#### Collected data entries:
-*-*-

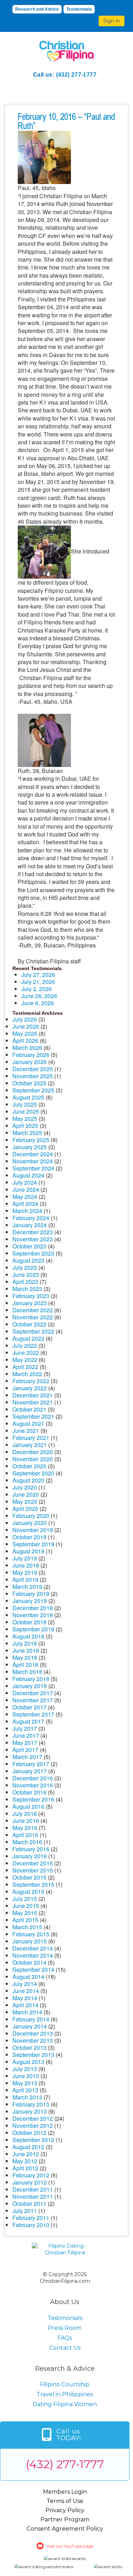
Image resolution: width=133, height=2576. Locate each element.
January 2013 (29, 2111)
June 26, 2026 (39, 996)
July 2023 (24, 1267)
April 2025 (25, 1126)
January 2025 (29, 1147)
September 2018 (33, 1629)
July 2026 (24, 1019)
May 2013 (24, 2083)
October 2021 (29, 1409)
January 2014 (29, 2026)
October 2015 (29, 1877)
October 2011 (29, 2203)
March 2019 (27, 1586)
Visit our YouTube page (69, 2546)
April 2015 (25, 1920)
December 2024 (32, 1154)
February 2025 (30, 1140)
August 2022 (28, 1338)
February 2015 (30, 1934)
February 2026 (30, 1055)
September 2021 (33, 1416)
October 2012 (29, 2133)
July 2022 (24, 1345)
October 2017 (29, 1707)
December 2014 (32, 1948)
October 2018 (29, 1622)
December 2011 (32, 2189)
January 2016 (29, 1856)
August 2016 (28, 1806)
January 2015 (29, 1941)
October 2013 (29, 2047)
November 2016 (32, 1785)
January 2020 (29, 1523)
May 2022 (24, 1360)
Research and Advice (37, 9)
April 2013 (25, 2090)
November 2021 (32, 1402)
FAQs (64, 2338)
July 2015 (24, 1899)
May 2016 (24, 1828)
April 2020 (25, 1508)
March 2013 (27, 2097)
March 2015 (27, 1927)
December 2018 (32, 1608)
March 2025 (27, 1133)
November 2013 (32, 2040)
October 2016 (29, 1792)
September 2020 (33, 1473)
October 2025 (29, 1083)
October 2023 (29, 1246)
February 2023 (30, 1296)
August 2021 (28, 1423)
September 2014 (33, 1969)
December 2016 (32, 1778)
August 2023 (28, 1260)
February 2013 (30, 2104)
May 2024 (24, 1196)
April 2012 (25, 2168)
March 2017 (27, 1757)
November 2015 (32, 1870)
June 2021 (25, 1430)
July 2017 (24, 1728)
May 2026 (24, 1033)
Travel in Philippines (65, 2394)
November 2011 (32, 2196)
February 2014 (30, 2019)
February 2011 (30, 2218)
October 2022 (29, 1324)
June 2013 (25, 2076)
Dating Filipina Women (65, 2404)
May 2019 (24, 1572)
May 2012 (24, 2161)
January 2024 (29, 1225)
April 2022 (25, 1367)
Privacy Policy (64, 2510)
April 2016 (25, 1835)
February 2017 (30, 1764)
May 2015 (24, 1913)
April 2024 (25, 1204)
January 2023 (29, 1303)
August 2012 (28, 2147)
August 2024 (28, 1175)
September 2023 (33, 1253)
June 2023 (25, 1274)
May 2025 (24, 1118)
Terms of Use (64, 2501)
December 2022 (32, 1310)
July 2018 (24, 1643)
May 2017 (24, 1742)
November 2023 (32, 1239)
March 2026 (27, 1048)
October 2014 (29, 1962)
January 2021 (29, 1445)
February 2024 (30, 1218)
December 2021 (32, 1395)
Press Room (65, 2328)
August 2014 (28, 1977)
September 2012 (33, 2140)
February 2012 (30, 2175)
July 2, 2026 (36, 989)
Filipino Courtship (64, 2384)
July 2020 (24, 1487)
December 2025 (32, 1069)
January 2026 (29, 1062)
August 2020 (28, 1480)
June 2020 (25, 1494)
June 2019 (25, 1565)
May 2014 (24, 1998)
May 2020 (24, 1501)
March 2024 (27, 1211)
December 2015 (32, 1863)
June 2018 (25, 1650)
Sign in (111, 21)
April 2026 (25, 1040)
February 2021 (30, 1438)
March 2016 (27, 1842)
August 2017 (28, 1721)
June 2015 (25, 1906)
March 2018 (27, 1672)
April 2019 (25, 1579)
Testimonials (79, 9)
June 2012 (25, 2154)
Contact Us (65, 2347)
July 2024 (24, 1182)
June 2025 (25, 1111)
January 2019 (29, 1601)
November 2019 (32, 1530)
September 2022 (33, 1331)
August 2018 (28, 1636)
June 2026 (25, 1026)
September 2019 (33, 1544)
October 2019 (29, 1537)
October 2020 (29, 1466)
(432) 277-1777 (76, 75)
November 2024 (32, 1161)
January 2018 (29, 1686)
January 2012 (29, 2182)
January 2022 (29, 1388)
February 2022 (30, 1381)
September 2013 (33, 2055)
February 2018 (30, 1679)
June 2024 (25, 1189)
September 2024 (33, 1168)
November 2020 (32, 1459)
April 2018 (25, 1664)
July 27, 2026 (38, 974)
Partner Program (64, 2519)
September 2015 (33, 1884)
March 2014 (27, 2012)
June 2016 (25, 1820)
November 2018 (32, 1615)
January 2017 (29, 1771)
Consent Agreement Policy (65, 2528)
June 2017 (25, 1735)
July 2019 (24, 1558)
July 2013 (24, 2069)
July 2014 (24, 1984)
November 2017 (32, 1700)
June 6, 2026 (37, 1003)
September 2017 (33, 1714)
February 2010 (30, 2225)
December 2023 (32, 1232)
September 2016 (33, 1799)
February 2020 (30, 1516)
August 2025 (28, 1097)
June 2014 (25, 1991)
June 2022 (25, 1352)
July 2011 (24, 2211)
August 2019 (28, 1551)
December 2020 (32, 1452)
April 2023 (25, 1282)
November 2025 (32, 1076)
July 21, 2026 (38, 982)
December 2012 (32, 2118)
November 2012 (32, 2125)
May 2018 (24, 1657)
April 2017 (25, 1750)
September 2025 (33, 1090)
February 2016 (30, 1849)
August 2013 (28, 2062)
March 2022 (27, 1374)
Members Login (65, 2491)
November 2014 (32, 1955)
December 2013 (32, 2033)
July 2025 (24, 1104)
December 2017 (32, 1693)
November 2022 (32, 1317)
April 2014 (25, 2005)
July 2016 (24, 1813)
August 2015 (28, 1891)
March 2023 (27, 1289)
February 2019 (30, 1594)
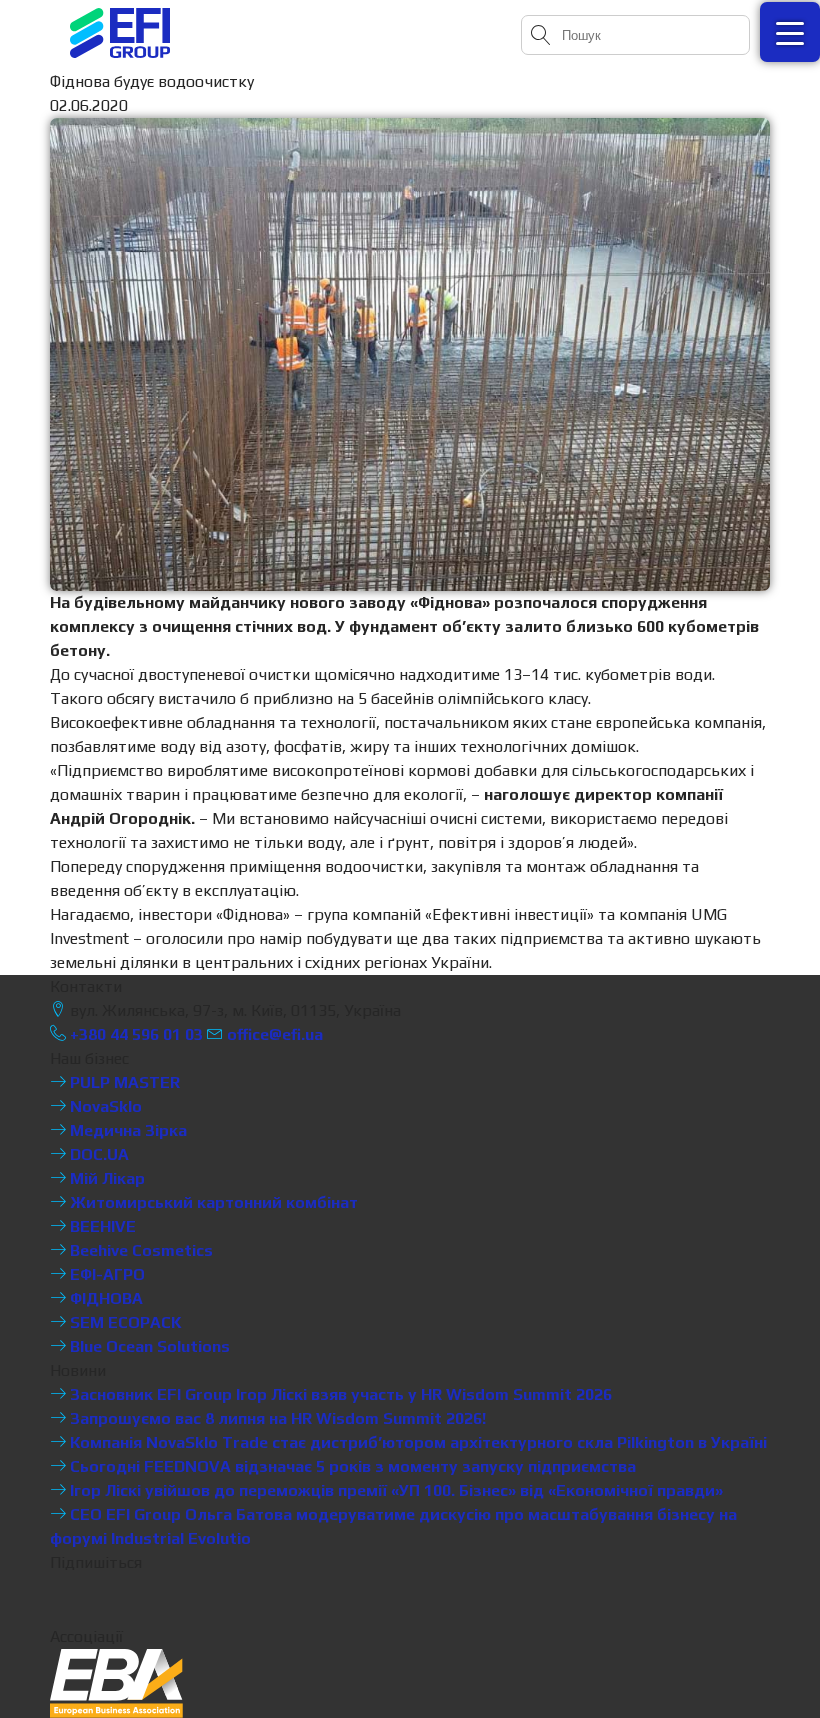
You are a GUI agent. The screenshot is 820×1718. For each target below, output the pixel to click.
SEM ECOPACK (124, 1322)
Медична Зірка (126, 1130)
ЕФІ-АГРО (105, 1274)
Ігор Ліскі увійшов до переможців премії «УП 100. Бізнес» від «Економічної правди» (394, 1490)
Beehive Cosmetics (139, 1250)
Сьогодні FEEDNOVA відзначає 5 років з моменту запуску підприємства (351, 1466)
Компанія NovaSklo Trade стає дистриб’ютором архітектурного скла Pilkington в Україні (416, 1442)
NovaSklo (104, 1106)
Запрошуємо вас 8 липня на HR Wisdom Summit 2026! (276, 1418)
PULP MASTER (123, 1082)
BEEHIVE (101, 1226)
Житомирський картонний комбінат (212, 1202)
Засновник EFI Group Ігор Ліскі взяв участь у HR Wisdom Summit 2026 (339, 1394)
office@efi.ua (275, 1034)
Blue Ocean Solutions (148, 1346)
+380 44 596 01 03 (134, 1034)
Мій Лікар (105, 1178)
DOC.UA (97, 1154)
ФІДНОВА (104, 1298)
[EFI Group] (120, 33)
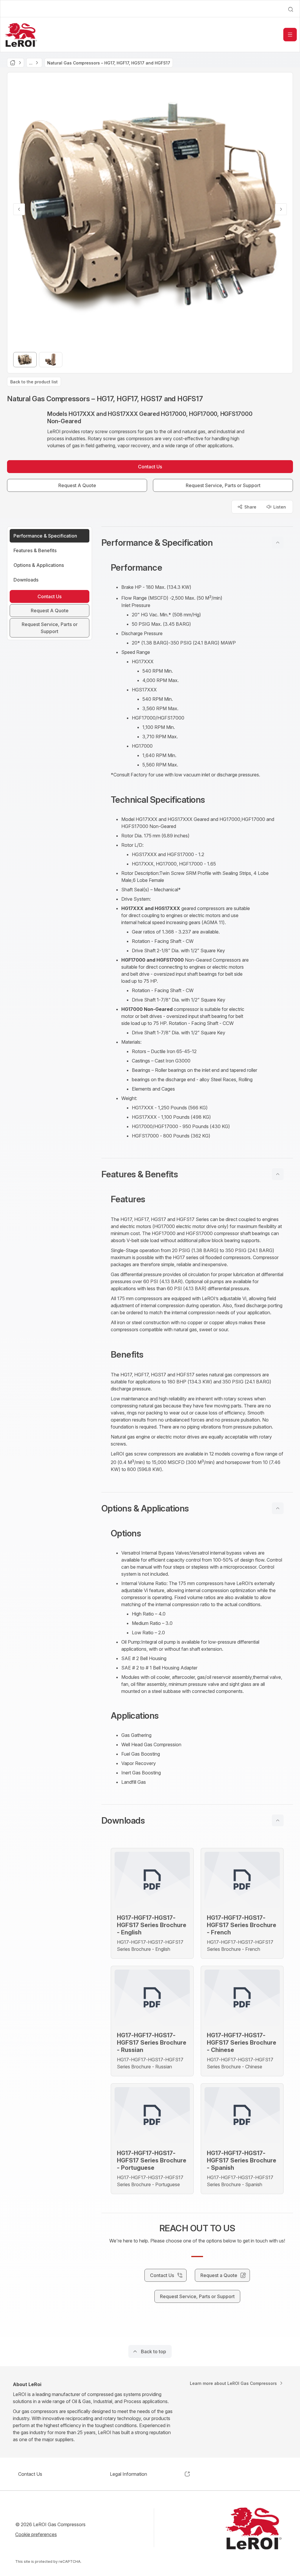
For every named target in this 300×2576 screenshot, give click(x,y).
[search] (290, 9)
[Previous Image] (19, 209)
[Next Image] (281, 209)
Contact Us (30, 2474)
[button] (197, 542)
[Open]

-*-*-

#### What you will do:
Copy out the lines above exactly, beginning at the one that contains "September 2019 (33, 1544)" and ending at the one that contains "July 2011 (24, 2211)".

#### Response box:
September 2019 (33, 1544)
October 2019 (29, 1537)
October 2020 (29, 1466)
(432) 277-1777 (76, 75)
November 2024 (32, 1161)
January 2018 (29, 1686)
January 2012 (29, 2182)
January 2022 (29, 1388)
February 2022 (30, 1381)
September 2013 (33, 2055)
February 2018 (30, 1679)
June 2024 (25, 1189)
September 2024 (33, 1168)
November 2020 (32, 1459)
April 2018 (25, 1664)
July 27, 2026 (38, 974)
Partner Program (64, 2519)
September 2015 (33, 1884)
March 2014 (27, 2012)
June 2016 (25, 1820)
November 2018 (32, 1615)
January 2017 (29, 1771)
Consent Agreement Policy (65, 2528)
June 2017 (25, 1735)
July 2019 (24, 1558)
July 2013 (24, 2069)
July 2014 (24, 1984)
November 2017 (32, 1700)
June 6, 2026 (37, 1003)
September 2017 (33, 1714)
February 2010 (30, 2225)
December 2023 (32, 1232)
September 2016 (33, 1799)
February 2020 (30, 1516)
August 2025 (28, 1097)
June 2014 (25, 1991)
June 2022 (25, 1352)
July 2011 (24, 2211)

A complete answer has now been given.